Set out exactly, line by line, the stretch of data below that begins at the line containing "Contact (761, 107)" and ends at the line containing "Outdoor / Waterproof (584, 886)", with both ends kept.

===============

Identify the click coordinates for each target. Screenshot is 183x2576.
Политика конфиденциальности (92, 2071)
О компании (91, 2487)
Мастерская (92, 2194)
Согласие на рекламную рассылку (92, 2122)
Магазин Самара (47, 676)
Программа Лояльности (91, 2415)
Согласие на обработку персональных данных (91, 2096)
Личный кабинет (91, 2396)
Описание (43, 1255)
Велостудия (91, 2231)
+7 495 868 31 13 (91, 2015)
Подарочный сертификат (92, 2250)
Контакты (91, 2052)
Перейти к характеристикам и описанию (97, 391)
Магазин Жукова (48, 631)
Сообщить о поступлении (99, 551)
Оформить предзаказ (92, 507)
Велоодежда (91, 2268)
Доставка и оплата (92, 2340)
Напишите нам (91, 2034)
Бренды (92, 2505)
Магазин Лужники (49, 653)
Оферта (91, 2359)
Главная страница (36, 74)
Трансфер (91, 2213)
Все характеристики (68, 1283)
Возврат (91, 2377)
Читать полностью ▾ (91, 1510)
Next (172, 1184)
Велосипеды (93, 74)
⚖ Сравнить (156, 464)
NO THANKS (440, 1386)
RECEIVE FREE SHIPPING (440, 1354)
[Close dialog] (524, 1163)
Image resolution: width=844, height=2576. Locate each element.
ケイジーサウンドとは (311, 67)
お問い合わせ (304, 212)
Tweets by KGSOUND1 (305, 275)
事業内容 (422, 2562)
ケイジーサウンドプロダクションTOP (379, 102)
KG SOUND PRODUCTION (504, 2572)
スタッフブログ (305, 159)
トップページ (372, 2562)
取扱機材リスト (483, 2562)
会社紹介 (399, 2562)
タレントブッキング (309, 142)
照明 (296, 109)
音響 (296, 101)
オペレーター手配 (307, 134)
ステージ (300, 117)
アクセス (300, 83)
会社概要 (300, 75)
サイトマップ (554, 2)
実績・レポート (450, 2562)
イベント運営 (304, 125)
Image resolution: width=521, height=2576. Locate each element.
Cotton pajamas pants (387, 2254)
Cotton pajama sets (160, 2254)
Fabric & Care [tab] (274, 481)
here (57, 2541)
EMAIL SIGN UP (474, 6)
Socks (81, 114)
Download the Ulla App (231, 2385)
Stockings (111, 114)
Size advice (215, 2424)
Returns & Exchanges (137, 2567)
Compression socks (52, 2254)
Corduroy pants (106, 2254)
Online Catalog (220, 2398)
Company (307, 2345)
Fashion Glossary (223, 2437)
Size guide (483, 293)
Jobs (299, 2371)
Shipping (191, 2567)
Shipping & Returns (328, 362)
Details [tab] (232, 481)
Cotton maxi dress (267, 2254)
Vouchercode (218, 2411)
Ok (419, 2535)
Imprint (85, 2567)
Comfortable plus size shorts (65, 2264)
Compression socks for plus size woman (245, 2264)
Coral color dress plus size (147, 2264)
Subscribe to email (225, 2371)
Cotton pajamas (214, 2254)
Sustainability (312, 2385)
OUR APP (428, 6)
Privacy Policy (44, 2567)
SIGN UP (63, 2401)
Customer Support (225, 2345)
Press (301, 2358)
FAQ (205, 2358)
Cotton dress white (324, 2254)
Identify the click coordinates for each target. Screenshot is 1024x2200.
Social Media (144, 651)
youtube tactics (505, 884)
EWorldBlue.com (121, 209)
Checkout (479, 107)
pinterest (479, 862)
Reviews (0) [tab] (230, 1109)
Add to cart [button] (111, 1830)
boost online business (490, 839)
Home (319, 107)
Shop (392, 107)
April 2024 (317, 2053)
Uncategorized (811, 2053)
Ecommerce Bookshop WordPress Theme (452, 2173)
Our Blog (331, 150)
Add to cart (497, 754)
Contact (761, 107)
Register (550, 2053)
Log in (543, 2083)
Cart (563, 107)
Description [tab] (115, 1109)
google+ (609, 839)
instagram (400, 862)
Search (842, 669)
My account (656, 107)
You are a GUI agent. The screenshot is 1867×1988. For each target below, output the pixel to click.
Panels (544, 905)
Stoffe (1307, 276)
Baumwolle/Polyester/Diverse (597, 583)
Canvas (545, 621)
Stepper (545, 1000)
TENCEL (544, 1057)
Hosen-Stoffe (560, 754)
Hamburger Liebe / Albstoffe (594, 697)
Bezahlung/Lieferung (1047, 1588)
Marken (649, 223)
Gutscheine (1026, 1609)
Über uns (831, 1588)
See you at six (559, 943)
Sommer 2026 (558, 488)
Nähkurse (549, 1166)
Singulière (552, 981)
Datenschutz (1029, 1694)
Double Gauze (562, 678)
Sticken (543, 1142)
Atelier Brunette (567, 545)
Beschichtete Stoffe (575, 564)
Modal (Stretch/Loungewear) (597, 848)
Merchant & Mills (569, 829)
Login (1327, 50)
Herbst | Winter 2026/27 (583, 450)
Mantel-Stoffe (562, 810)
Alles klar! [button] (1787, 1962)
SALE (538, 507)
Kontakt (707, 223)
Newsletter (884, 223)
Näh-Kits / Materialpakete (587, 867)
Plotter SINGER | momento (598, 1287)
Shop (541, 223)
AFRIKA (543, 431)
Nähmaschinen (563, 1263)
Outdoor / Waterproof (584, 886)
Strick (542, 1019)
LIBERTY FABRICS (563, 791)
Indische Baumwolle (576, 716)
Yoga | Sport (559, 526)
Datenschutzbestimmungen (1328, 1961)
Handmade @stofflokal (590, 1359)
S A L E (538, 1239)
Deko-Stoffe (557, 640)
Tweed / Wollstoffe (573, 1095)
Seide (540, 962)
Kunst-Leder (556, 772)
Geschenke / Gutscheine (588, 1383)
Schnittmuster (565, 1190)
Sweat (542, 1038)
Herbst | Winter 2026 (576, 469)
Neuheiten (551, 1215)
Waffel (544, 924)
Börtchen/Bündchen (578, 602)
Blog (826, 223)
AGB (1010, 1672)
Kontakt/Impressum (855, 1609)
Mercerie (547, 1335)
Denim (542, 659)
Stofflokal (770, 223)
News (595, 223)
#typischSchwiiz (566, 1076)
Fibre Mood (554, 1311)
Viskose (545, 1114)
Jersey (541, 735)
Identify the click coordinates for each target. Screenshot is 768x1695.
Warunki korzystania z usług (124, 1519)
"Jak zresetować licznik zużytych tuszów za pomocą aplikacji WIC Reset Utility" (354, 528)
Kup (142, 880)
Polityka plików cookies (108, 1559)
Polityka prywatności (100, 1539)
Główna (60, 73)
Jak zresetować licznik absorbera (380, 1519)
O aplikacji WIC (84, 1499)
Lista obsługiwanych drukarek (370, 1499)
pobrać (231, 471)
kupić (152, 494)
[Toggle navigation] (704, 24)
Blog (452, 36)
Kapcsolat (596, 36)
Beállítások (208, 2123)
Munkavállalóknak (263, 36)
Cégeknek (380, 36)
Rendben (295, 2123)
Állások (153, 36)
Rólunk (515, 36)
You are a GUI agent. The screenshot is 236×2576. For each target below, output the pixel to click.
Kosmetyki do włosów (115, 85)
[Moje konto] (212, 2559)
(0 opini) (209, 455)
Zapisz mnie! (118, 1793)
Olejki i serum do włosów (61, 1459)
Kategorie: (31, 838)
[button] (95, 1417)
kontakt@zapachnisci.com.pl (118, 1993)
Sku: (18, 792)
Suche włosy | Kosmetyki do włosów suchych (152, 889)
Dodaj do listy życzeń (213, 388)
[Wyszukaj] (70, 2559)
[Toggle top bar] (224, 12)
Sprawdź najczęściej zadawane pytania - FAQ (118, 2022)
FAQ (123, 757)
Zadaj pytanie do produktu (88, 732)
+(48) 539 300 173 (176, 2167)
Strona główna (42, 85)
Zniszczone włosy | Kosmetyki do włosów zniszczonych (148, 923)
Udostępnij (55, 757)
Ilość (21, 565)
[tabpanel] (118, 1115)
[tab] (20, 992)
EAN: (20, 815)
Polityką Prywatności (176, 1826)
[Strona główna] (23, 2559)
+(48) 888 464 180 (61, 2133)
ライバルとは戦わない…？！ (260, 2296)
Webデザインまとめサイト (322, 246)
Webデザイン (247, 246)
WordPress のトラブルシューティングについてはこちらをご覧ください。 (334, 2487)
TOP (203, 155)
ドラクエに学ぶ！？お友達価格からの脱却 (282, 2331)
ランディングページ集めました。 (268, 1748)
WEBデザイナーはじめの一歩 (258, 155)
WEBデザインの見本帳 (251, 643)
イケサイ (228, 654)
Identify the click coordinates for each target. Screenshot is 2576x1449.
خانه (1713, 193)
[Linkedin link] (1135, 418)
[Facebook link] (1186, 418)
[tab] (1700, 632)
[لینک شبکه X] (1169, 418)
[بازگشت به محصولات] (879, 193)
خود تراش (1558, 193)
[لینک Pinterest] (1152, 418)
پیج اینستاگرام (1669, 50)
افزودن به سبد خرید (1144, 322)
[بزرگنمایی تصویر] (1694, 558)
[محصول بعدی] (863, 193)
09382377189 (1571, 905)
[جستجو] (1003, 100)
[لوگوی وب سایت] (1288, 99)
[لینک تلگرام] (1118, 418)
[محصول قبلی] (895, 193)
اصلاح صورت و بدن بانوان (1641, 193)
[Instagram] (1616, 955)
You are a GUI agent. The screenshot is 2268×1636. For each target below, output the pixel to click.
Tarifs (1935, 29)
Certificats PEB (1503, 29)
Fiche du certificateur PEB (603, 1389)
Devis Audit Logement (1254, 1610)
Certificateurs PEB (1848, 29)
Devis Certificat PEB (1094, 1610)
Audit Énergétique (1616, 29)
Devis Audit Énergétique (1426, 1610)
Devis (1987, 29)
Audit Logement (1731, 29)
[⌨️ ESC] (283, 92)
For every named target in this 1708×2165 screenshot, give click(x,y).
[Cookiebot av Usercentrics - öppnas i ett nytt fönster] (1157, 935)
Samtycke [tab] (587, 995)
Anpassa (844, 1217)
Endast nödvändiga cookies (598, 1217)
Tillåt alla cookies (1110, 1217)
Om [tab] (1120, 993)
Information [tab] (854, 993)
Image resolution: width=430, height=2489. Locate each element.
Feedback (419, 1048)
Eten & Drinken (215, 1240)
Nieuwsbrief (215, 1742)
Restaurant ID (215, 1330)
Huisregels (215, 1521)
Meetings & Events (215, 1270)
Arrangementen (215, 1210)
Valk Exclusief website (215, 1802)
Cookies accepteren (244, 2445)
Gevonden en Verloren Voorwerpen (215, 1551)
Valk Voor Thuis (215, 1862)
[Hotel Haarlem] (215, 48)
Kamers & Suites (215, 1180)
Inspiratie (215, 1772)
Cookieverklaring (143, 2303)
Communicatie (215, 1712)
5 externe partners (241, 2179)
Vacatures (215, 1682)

===============

■ **Result below**
Contact (761, 107)
Register (550, 2053)
Log in (543, 2083)
Cart (563, 107)
Description [tab] (115, 1109)
google+ (609, 839)
instagram (400, 862)
Search (842, 669)
My account (656, 107)
You are a GUI agent. The screenshot is 1867×1988. For each target below, output the pixel to click.
Panels (544, 905)
Stoffe (1307, 276)
Baumwolle/Polyester/Diverse (597, 583)
Canvas (545, 621)
Stepper (545, 1000)
TENCEL (544, 1057)
Hosen-Stoffe (560, 754)
Hamburger Liebe / Albstoffe (594, 697)
Bezahlung/Lieferung (1047, 1588)
Marken (649, 223)
Gutscheine (1026, 1609)
Über uns (831, 1588)
See you at six (559, 943)
Sommer 2026 (558, 488)
Nähkurse (549, 1166)
Singulière (552, 981)
Datenschutz (1029, 1694)
Double Gauze (562, 678)
Sticken (543, 1142)
Atelier Brunette (567, 545)
Beschichtete Stoffe (575, 564)
Modal (Stretch/Loungewear) (597, 848)
Merchant & Mills (569, 829)
Login (1327, 50)
Herbst | Winter 2026/27 (583, 450)
Mantel-Stoffe (562, 810)
Alles klar! [button] (1787, 1962)
SALE (538, 507)
Kontakt (707, 223)
Newsletter (884, 223)
Näh-Kits / Materialpakete (587, 867)
Plotter SINGER | momento (598, 1287)
Shop (541, 223)
AFRIKA (543, 431)
Nähmaschinen (563, 1263)
Outdoor / Waterproof (584, 886)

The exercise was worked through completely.